PAGE:

_ _ _ _

The BBC’s most recent Proms season — the last to be organised by David Pickard — brought widespread praise for many of its concerts and its overall ambition. Yet barely commented on was that only 26 out of the 73 Proms concerts reached our television screens (and only six on the night of the performance), let alone why.

It was during Pickard’s first season eight years ago that I met with him and the head of Radio 3, Alan Davey. I understood that TV channel controllers might be reluctant to schedule classical music, and that even using the iPlayer as an outlet for every Prom not being broadcast would cost the television service significant amounts of money.

However, my production company was willing to fund the cost of live streaming every Prom on the internet in exchange for the right to charge a subscription of, say, £40 to those who wanted access to the entire season, either live or on playback.

For millions of UK households living beyond easy reach of the Royal Albert Hall — and many millions more overseas, especially in the US — such a service would hugely expand access to the Proms. I said BBC TV would be welcome to broadcast as many Proms as it wished at no extra cost to the television service. Understandably, Pickard and Davey were enthusiastic. Every Prom was already broadcast live on Radio 3: this would be a big opportunity to enlarge the audience at no cost to the BBC.

I received no response, either that year or subsequently when the Proms duo invited me back for further discussion. No reason was ever given for refusing my offer. But it was obvious to anyone who understood the BBC’s deep aversion to the whole idea of subscription funding what underlay the silence. What the BBC feared was that my proposal might succeed.

If it worked, a precedent might be set that would lead to calls for wider use of subscription. That I offered to transfer the whole project to the BBC if the first year proved profitable was perhaps seen as some kind of trap (I was well-known as a supporter of the recommendation in the 1986 Peacock Report that subscription in due course replace the licence fee).

_ _ _ _

TASKS TO COMPLETE:
a. Reproduce the passage on the BBC Proms word for word, from "For millions of" to "to the BBC.".
b. Can you take the passage on the BBC Proms further, picking up after its last sentence?
The listing that comes next is separate material, unrelated to the passage on the Proms.

Records:
_ _ _ _

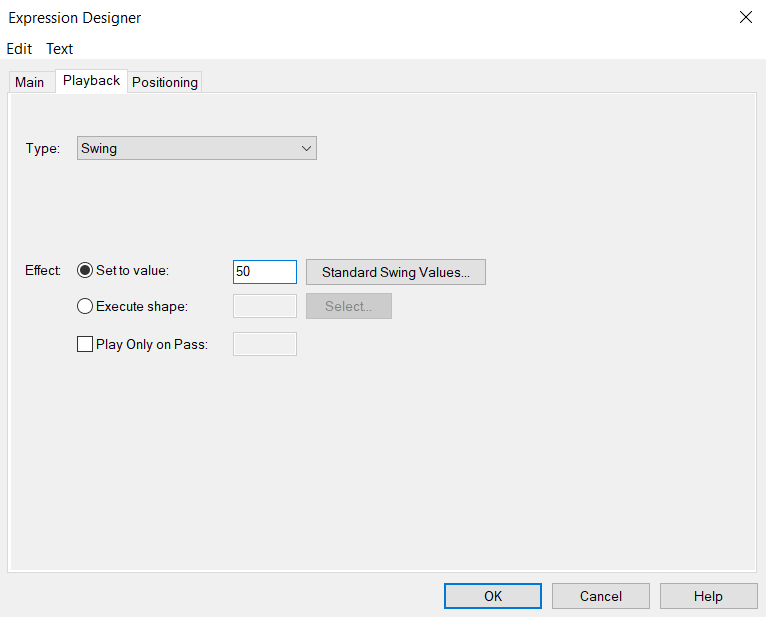766x617 pixels.
Task: Open Standard Swing Values
Action: coord(395,272)
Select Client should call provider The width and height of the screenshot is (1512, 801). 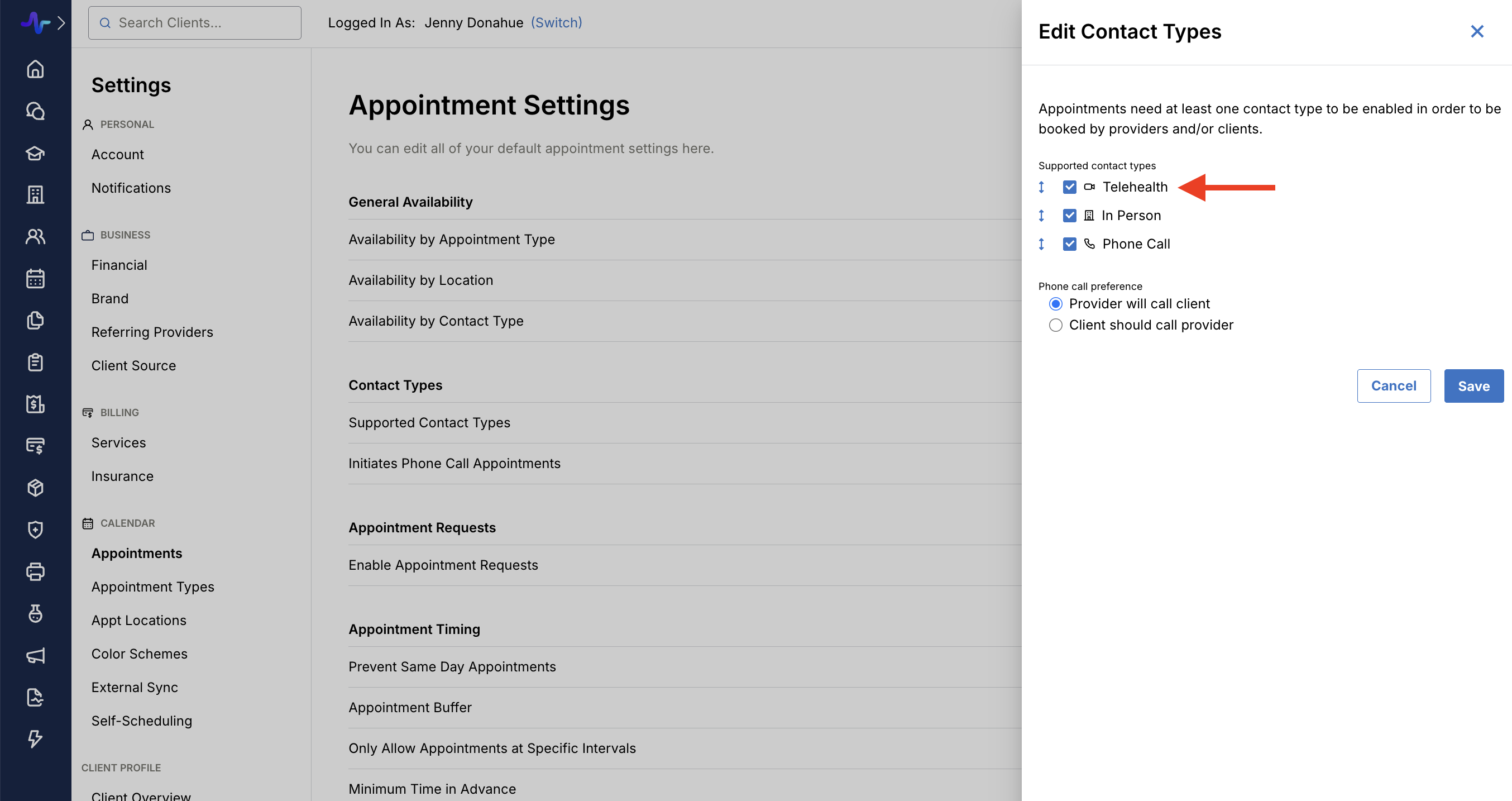click(x=1055, y=325)
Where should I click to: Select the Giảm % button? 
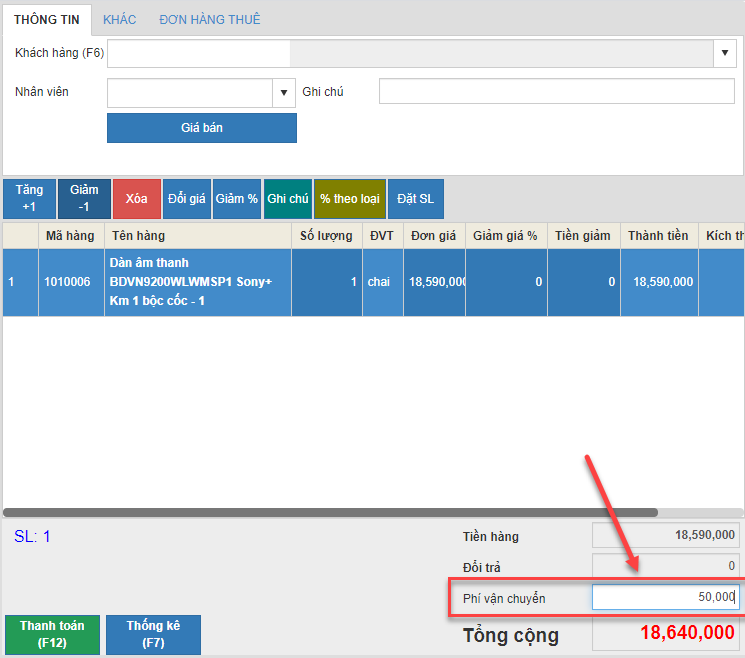point(237,199)
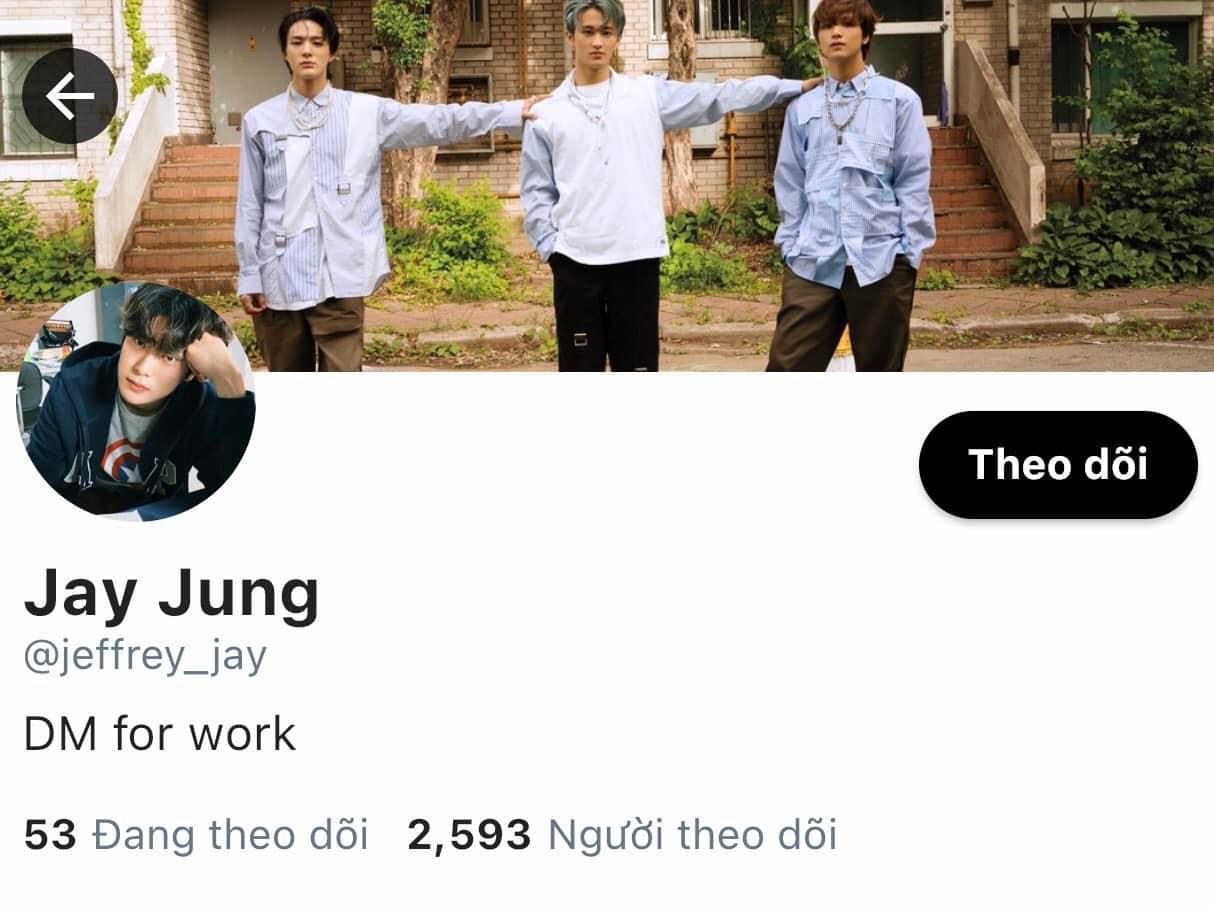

_ _ _ _

EXERCISE ANSWERS:
a.
For millions of UK households living beyond easy reach of the Royal Albert Hall — and many millions more overseas, especially in the US — such a service would hugely expand access to the Proms. I said BBC TV would be welcome to broadcast as many Proms as it wished at no extra cost to the television service. Understandably, Pickard and Davey were enthusiastic. Every Prom was already broadcast live on Radio 3: this would be a big opportunity to enlarge the audience at no cost to the BBC.

b.
The licence fee has been the bedrock of the BBC’s finances for more than a hundred years. Its supporters argue that a flat fee, payable by all, is the fairest way of funding the BBC, which in turn will provide content that is universally available for all tastes and audiences. Being free at the point of use — rather like the NHS — has become an article of faith.

Yet this depiction of the licence fee is profoundly misleading. For the first third of the BBC’s life, the licence fee was actually a subscription. If you paid the relevant fee — initially radio, then television — you could legitimately receive the service. That was the limit of “universality”.

This simple mechanism changed in 1955, when ITV was launched. Now the television licence fee became a payment for use of the relevant equipment, rather than payment for a service. The popularity of ITV led to a surge of TV set sales, which greatly enriched the BBC, in return for no effort on its own part.

This was the first of a sequence of fortuitous enhancements of licence fee revenues. The next was the arrival of colour television, which served as a kind of premium offering, commanding a premium licence fee (as if returning to the subscription principle). ITV soon adopted colour, at considerable cost, but all the revenue from the higher licence fee accrued to the BBC.

A third, unanticipated, surge factor was the remarkable growth of single-person TV households, each obliged to pay the licence fee if they wanted to watch television. More recently, the arrival of millions of migrants has had the unintended and serendipitous effect of boosting the number of UK households, and so BBC revenues.

An elaborate dogma has been constructed around the licence fee, intended to offset the unpleasant fact that tens of thousands of people, mostly poor, mostly female, are prosecuted each year for having a television but no TV licence. But this dogma — the need for “universality” — is largely bogus.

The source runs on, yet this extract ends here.